## [PASSAGE FOR REVIEW]
[Start of Attachment]
During spring training 2011, Cruz was outrighted to Nashville but refused the assignment and opted for free agency on March 28.

===Texas Rangers===
Cruz signed a minor league contract with the Texas Rangers on March 28, one day after his release by the Brewers. He played in 67 games for the AAA Round Rock Express, hitting .273 and also spent some more time on loan to the Mexican League.

===Los Angeles Dodgers===
Cruz signed a minor league contract with the Los Angeles Dodgers on November 15, 2011. After failing to make the Dodgers opening day roster, he was assigned to the Triple-A Albuquerque Isotopes, where he hit .318 and was selected to the Pacific Coast League mid-season All-Star team. He was called up to the Dodgers on July 2, 2012 when the Dodgers shortstop, Dee Gordon, was injured. The following day he stole home after doubling in a game against the Cincinnati Reds. He hit his first Major League home run on July 20 against Johan Santana of the New York Mets. Cruz remained in the starting lineup the rest of the season, first at shortstop and then switching over to third base when the Dodgers acquired Hanley Ramírez. Cruz's underdog success during 2012 led the home crowds at Dodger Stadium to chant "Cruuuuuz" when he came up to bat and the Dodgers began selling his replica jersey in the gift shop. During the 2012 season, he played in 78 games for the Dodgers and hit .297 with six home runs and 40 RBI.

Cruz began 2013 as the Dodgers starting third baseman but hit poorly and wound up as a seldom used utility infielder. In 45 games, he hit only .127 with three extra base hits. The Dodgers designated him for assignment and removed him from the 40 man roster on June 28. On July 2, he declined an assignment to AAA and became a free agent.

===New York Yankees===
On July 3, 2013, Cruz signed with the New York Yankees. He played in just 16 games for the Yankees, hitting .182 before he was placed on the disabled list with a knee sprain on July 24. The Yankees designated him for assignment on August 16 and he was released the following day.

===Chiba Lotte Marines===
Cruz signed with the Chiba Lotte Marines in Japan's Nippon Professional Baseball for 2014. He would spend two years with the club, leading the team in home runs in 2014 with 16 and hitting 16 more in the 2015 season.

===Yomiuri Giants===
On December 11, 2015 Cruz signed a two-year deal with the Yomiuri Giants worth a total of four million dollars. In 2016 with the Giants, Cruz played in 81 games, batting .252 with 11 home runs and 37 RBIs. Cruz began with 2017 season with the Giants, appearing in nine games with the club, with a .156 average.
[End of Attachment]
## [RAW DATA]
[Start of Attachment]
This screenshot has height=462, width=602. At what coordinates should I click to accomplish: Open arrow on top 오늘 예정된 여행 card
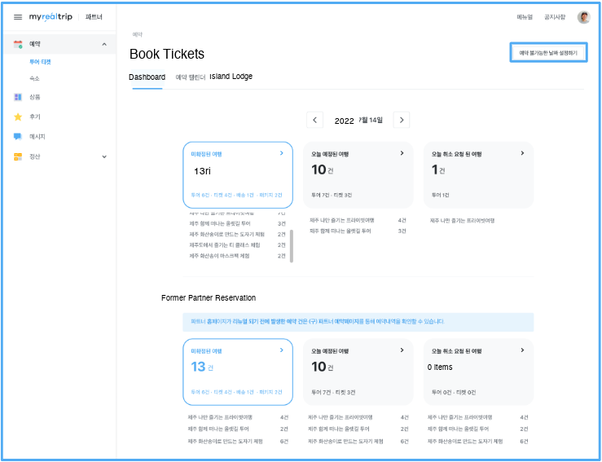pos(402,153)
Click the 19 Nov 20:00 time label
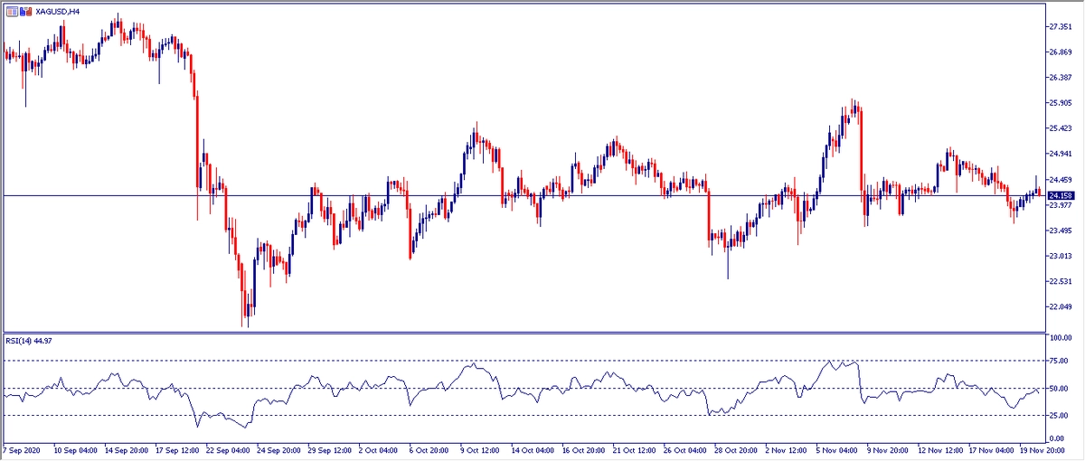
[End of Attachment]
## [USING THE INFORMATION]
**A.** In the passage about Cruz's baseball career, on what date was he called up to the Dodgers?
**B.** Carry on the passage about Cruz's baseball career from its last sentence.

## [RESPONSES BY ITEM NUMBER]
**A.** July 2, 2012

**B.**
===Tohoku Rakuten Golden Eagles===
On July 26, 2017, Cruz's contract was purchased by the Tohoku Rakuten Golden Eagles of Nippon Professional Baseball. In 13 games, he batted .162. On December 2, 2017, he became a free agent.

===Mexican League===
On February 1, 2018, Cruz signed with the Diablos Rojos del México of the Mexican Baseball League, where he hit .307 in 23 games. The following season, Cruz signed with the Toros de Tijuana where, in 91 games, he hit .320/.363/.623 with 27 home runs, 72 RBIs and 2 stolen bases.

Cruz did not play in a game in 2020 due to the cancellation of the Mexican League season because of the COVID-19 pandemic but he returned to Tijuana for the 2021 season, where he played in 52 games and hit .312/.320/.427 with six home runs and 31 RBI.

On March 3, 2022, he was traded to the Generales de Durango in exchange for future considerations. He did not play during the 2022 season but was activated off the reserve list on May 27, 2023. In 24 games for Durango, he batted .319/.351/.418 with one home run and 12 RBI. On November 21, 2023, Cruz was selected by the Dorados de Chihuahua in the team's expansion draft. He spent the entire year on the reserve list and did not appear in a game during the 2024 season.

==International competition==
He was selected to the Mexico national baseball team for the 2006 World Baseball Classic, 2013 World Baseball Classic, 2017 World Baseball Classic and 2019 exhibition games against Japan.

==Broadcasting career==
On November 15, 2024, the Los Angeles Dodgers announced that Cruz would serve as an analyst for its Spanish-language radio broadcasts on KTNQ beginning in the 2025 season.